Fox and Sky are mainly active in different markets in the Austria, Germany, Ireland, Italy and the UK. They compete with each other only to a limited extent, mainly in the acquisition of TV content and in the wholesale supply of basic pay-TV channels.
The Commission found that the proposed transaction would lead to only a limited increase in Sky's existing share of the markets for the acquisition of TV content as well as in the market for the wholesale supply of TV channels in the relevant Member States.
Given that the merging companies are mainly active at different levels of the market, the Commission's assessment focused on whether, as a result of the proposed transaction:
- Fox would be able to prevent or significantly limit access by Sky's competitors to its films and other TV content, as well as to its TV channels. The Commission concluded that these possible concerns were not founded. This is because the parties' audience shares remain limited and pay-TV distributors would continue to have access to content from Fox's competitors and alternative channels with comparable programming and audiences in the relevant Member States.
- Sky would have the incentive to cease purchasing content from Fox's competitors. The Commission found that this was unlikely as it would reduce the quality of Sky's product offering.
- Sky could prevent competing channels from accessing its platform. The investigation found that the merged companies' ability to shut out Fox's rivals was significantly mitigated by existing regulations in the UK, Germany and Austria. In addition, competitors that could have been targeted for exclusion are either contractually protected for a sufficient period of time or are not dependent on Sky's retail platform in the relevant Member States.
Based on the results of its market investigation, the Commission concluded that the proposed transaction would raise no competition concerns.
UK media plurality review and Article 21 of the EU Merger Regulation
The Commission has exclusive jurisdiction to assess the impact of the proposed transaction on competition in the various markets affected within the European Economic Area. However, Article 21 of the EU Merger Regulation recognises that Member States may take appropriate measures, including prohibiting proposed transactions, to protect other legitimate interests, such as media plurality.
The purpose of, and legal frameworks for, competition assessments and media plurality assessments are very different. The competition rules focus broadly on whether consumers would be faced with higher prices or reduced innovation as a result of a transaction. A media plurality assessment typically looks at wider concerns about whether the number, range and variety of persons with control of media enterprises is sufficiently diverse.

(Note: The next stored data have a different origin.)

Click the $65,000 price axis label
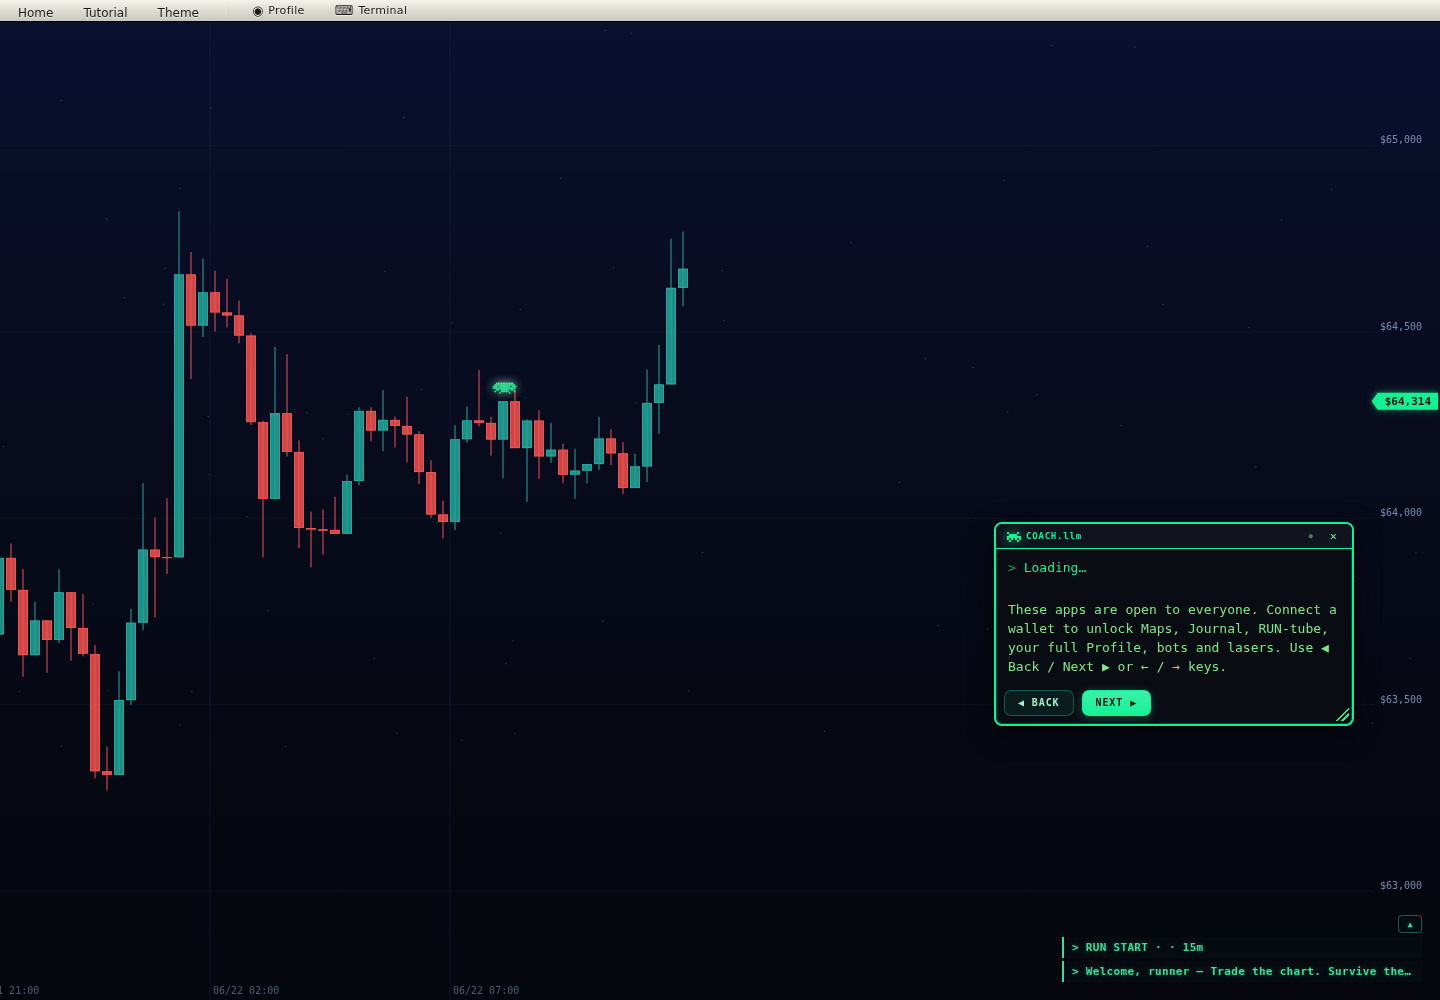1440x1000 pixels. [x=1400, y=139]
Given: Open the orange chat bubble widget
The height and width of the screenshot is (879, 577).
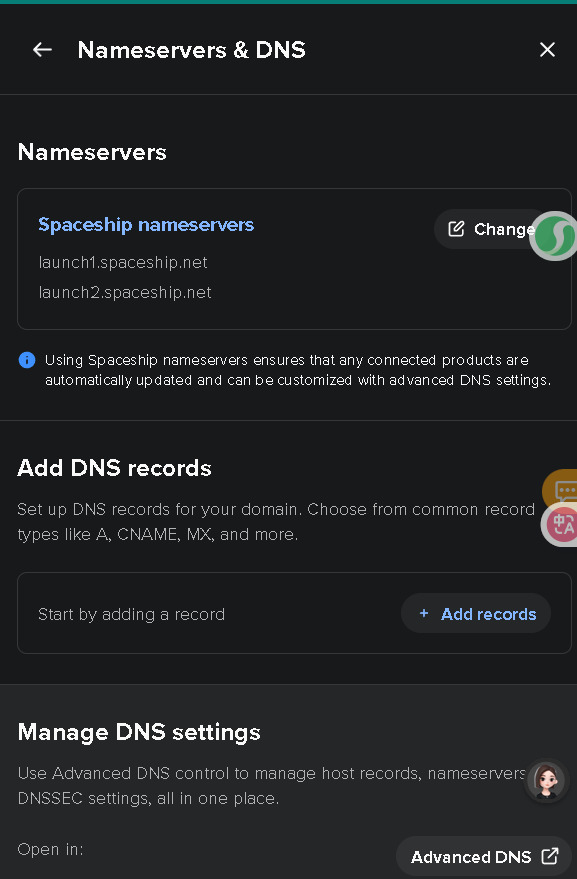Looking at the screenshot, I should (561, 489).
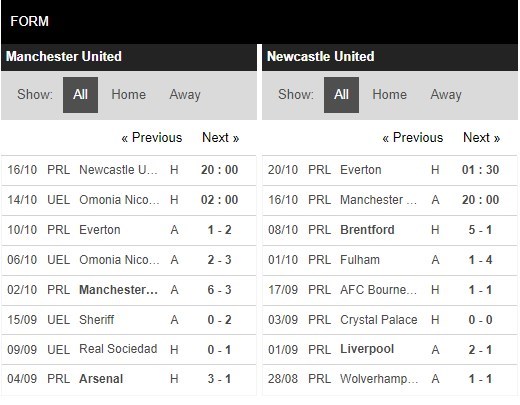Screen dimensions: 520x405
Task: Go to Previous Manchester United fixtures
Action: 152,137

The UK Secretary of State for Culture, Media and Sport issued a European intervention notice on 16 March 2017. This notice requires the relevant UK authorities to investigate and report by 16 May 2017 on whether the proposed transaction is, or may be, against the public interest.

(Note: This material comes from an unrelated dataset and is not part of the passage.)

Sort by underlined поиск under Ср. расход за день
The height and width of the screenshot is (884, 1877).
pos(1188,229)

As the Commission's findings concern solely the competition aspects of the proposed transaction, today's clearance decision is without prejudice to the UK's ongoing media plurality review of the proposed transaction.

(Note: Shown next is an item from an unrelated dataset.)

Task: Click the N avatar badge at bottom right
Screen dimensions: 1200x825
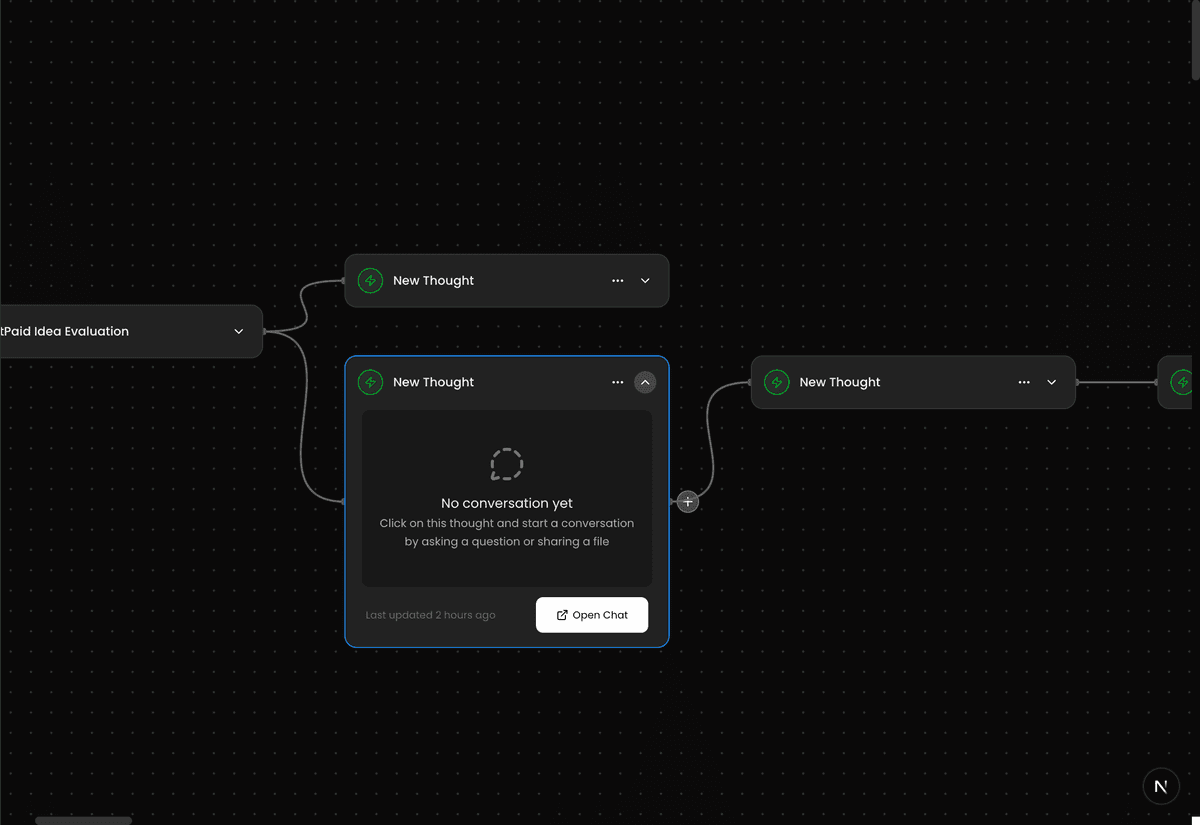Action: (1161, 786)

Merger control rules and procedures
The transaction was notified to the Commission on 3 March 2017.
The Commission has the duty to assess mergers and acquisitions involving companies with a turnover above certain thresholds (see Article 1 of the Merger Regulation) and to prevent concentrations that would significantly impede effective competition in the EEA or any substantial part of it.
The vast majority of notified mergers do not pose competition problems and are cleared after a routine review. From the moment a transaction is notified, the Commission generally has a total of 25 working days to decide whether to grant approval (Phase I) or to start an in-depth investigation (Phase II).
* updated on 07/04/2017, 16:55 CET: amended paragraph to show correct UK Secretary of State and purpose of intervention notice.